Petabyte an Daten sollen die Grundlage für das außergewöhnliche Programm darstellen. Die Details dazu haben die Forscher in einer Studie zusammengefasst, die in einem chinesischen Fachjournal veröffentlicht wurde.

Für die digitale, dreidimensionale Vermessung und Kartierung von Shanghai haben die Entwickler Drohnen, Fahrzeuge und Sensoren verwendet. KI-Algorithmen haben dann Lidar-Daten, Bilder von Überwachungskameras und anderen Quellen ausgewertet und zu einem großen Ganzen vervollständigt. So soll das Programm sogar in der Lage sein, „dunkle Ecken“ zu identifizieren – Bereiche, die nicht von Sensoren abgedeckt sind und deshalb besondere Aufmerksamkeit erfordern.

[AUFGABENSTELLUNG]: Führe den Text über die digitale Kartierung von Shanghai im Anschluss an seinen letzten Satz weiter. Die Zeilen werden hier nicht gebraucht.

[ERFASSTE DATEN]:
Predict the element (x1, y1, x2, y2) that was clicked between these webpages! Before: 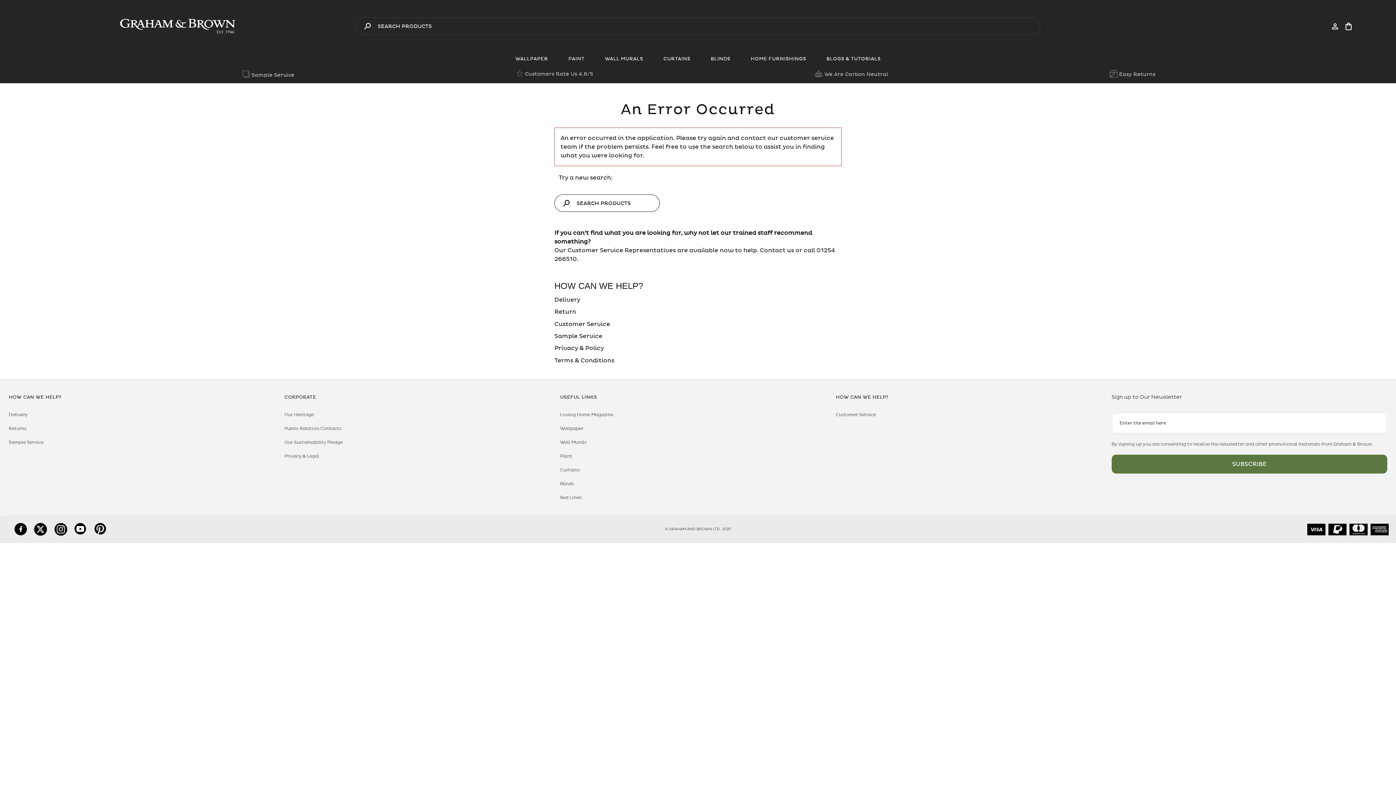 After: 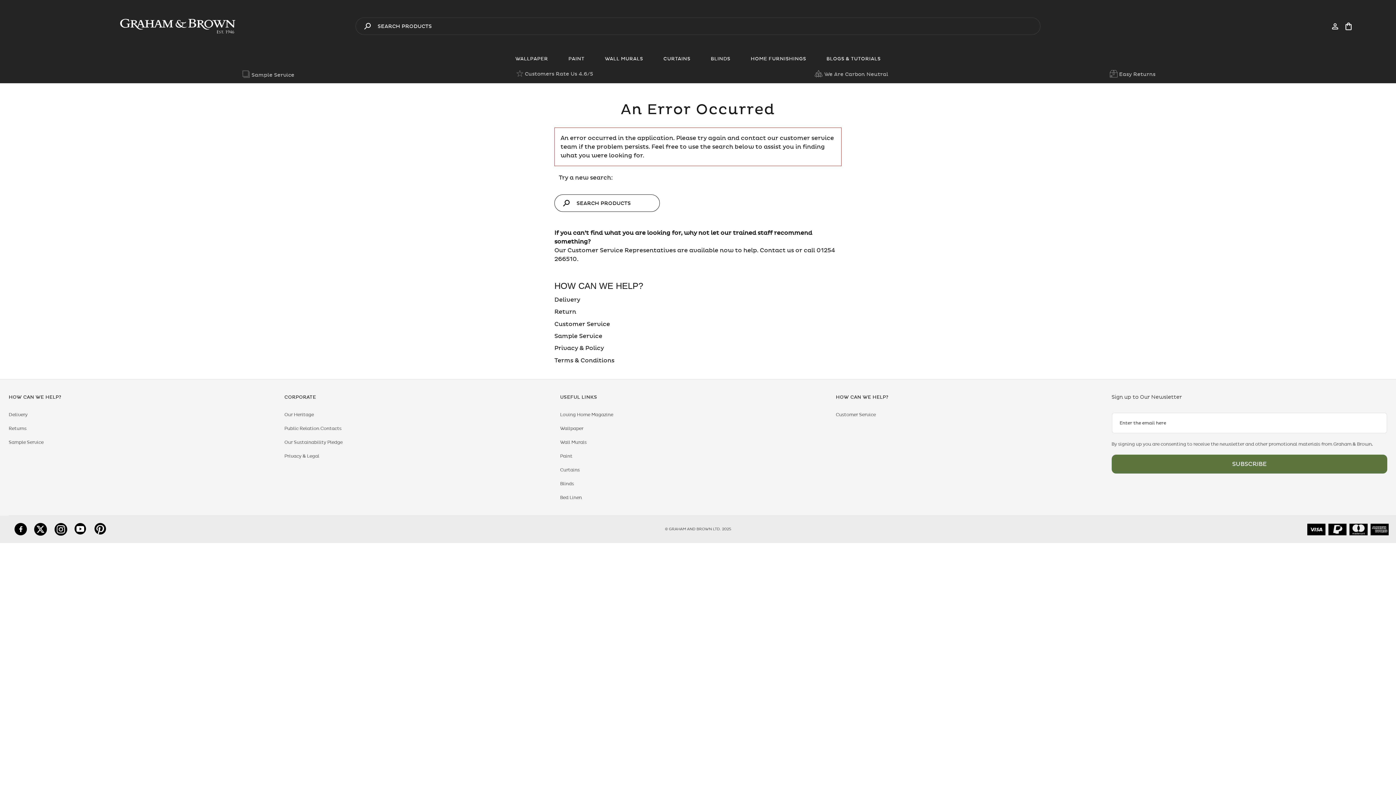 Action: label: Sample Service bbox: (554, 332, 602, 340)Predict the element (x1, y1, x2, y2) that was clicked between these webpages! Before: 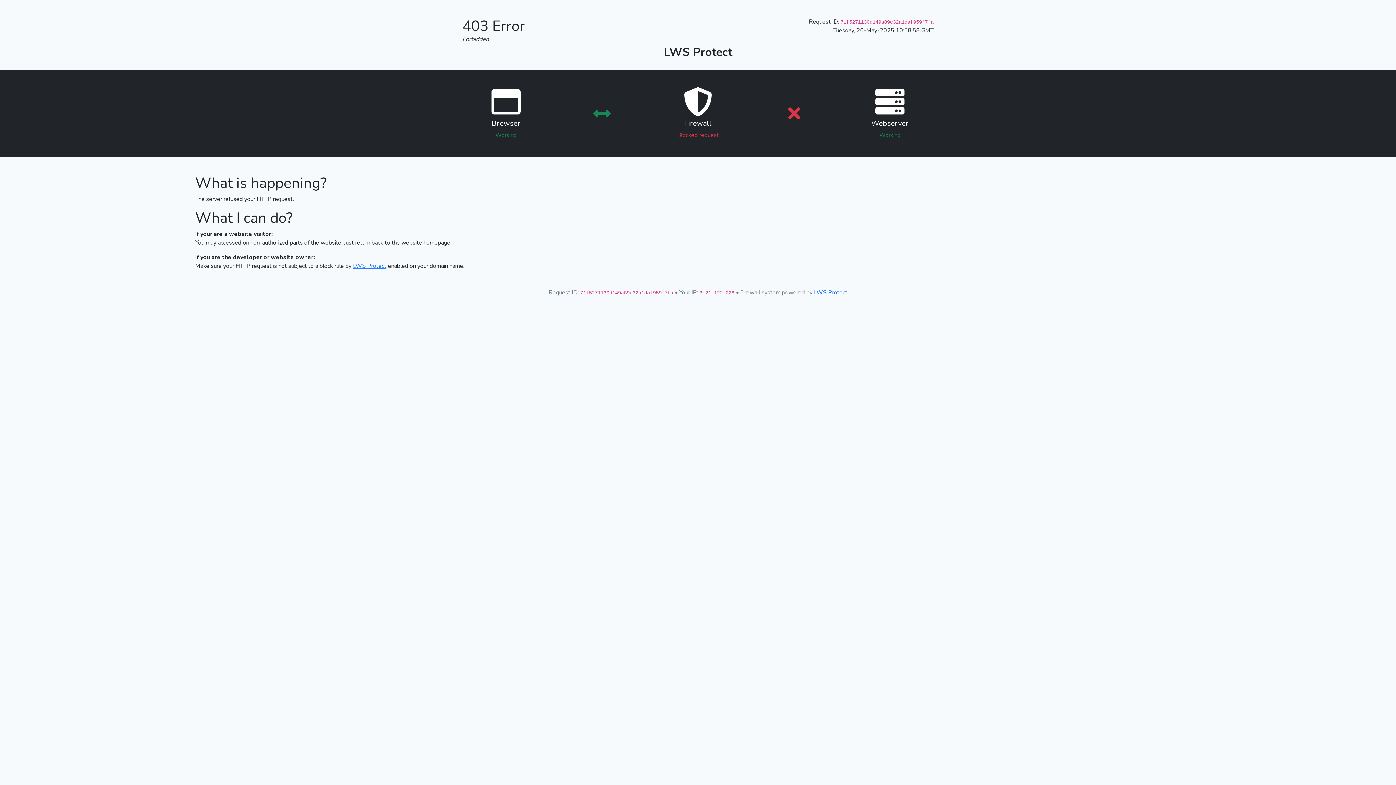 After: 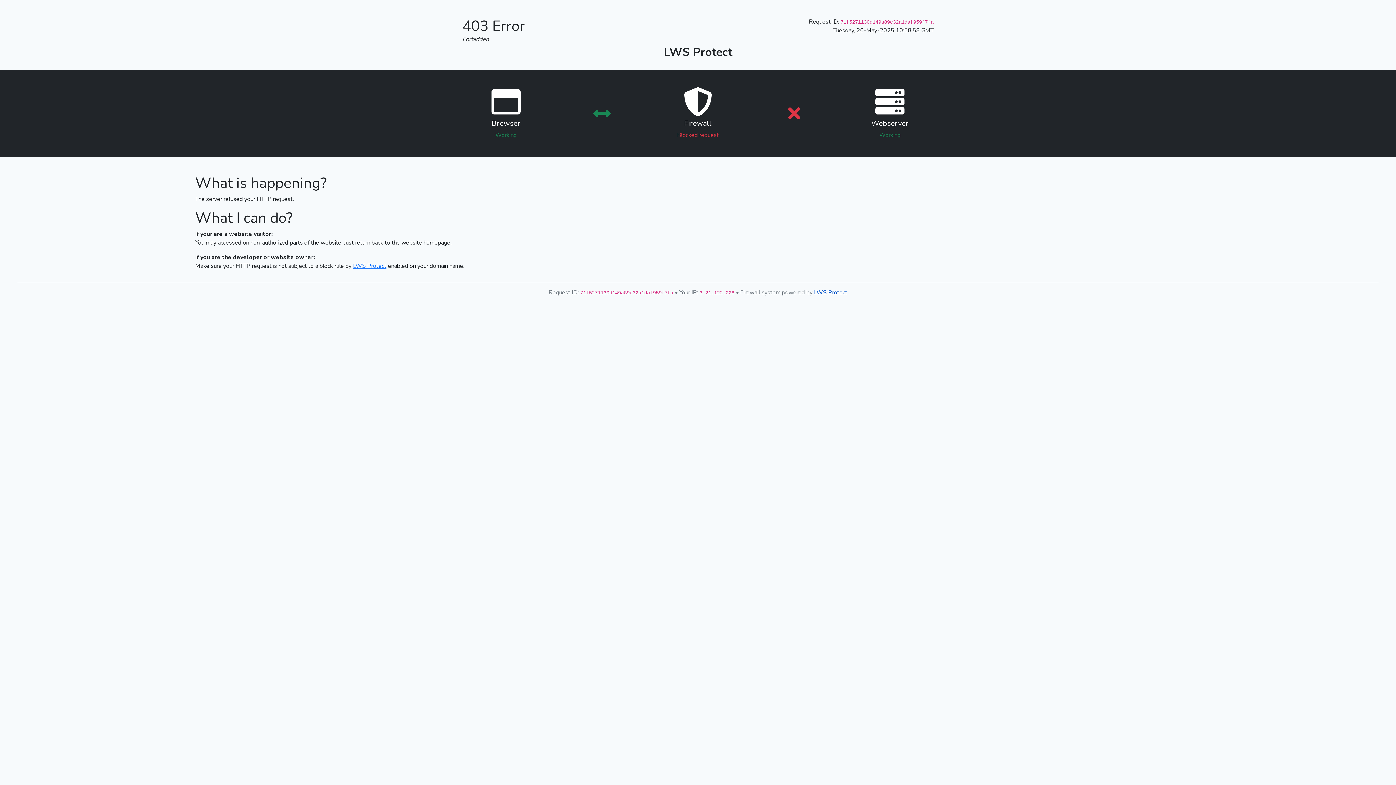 Action: bbox: (814, 288, 847, 296) label: LWS Protect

[LÖSUNG]:
Das Programm wurde mit der Unreal Engine entwickelt, die normalerweise für die Erstellung von anspruchsvollen Computerspielen verwendet wird.
Im Artikel der South China Morning Post wird der digitale Zwilling auch mit dem mit Spannung erwarteten Spiel Grand Theft Auto VI verglichen, bei dem ebenfalls eine sehr detaillierte Auflösung einer städtischen Umgebung zu erwarten ist.